▶ **RECORDS FOR PROCESSING**:

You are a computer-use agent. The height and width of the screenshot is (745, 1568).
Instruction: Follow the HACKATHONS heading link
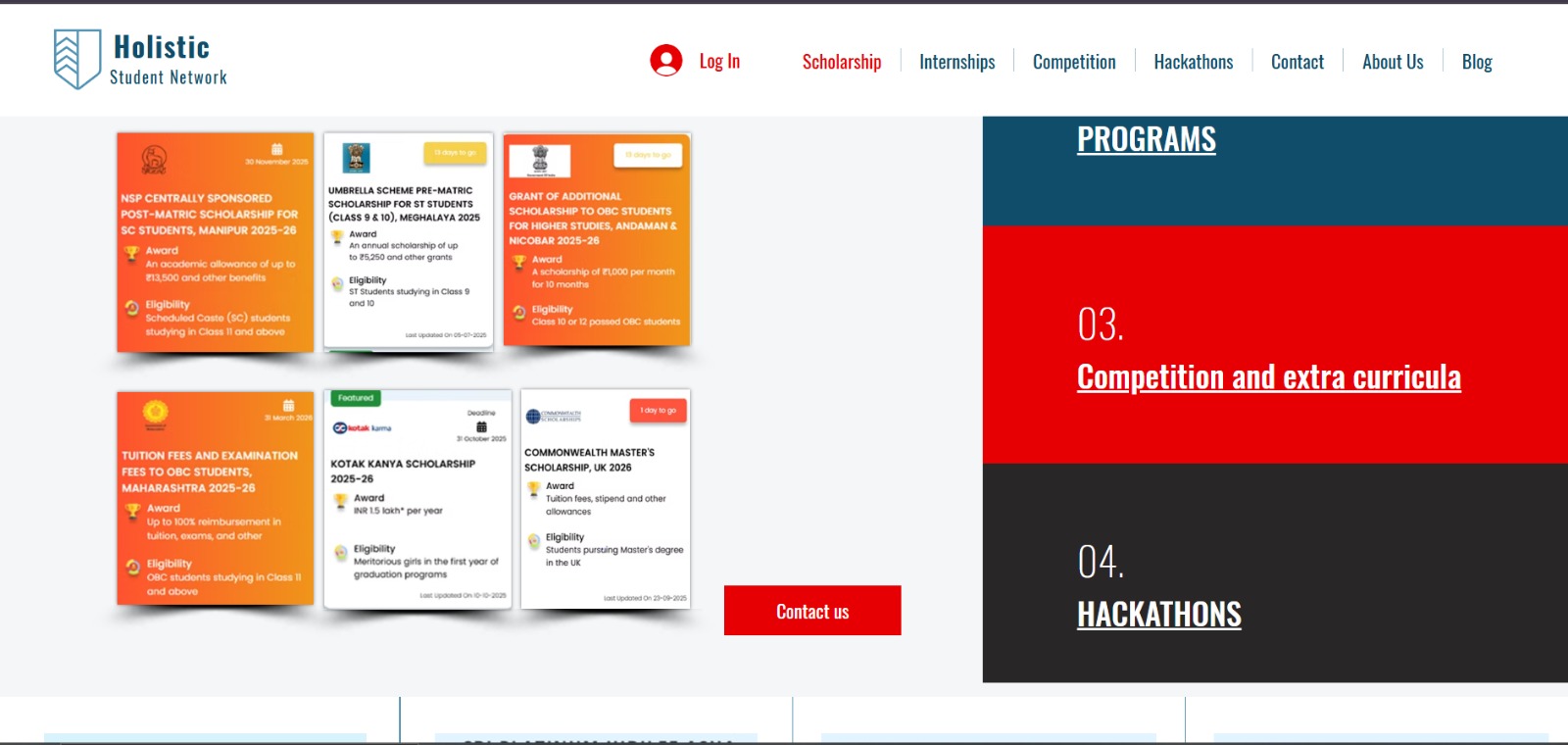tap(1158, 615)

...

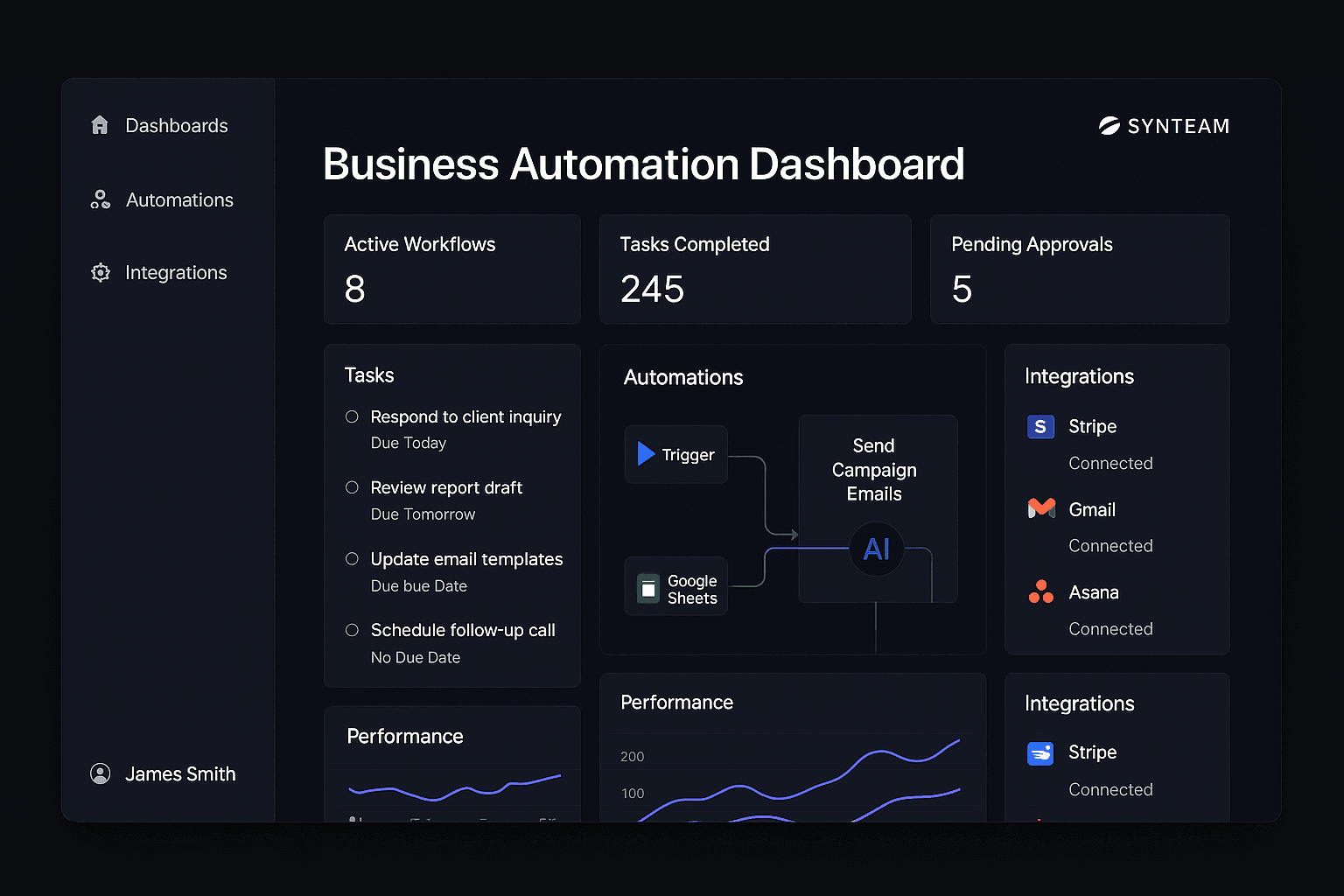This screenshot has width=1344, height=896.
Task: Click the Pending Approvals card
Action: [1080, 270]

...

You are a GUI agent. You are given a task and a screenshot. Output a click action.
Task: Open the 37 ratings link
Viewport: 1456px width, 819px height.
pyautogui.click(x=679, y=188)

▶ **BRIEF**:
Check each line of the material for the word "agent". Copy the ones that have it.

▶ **THE COMPLETED TASK**:
You are a computer-use agent. The height and width of the screenshot is (745, 1568).
You are a GUI agent. You are given a task and a screenshot. Output a click action.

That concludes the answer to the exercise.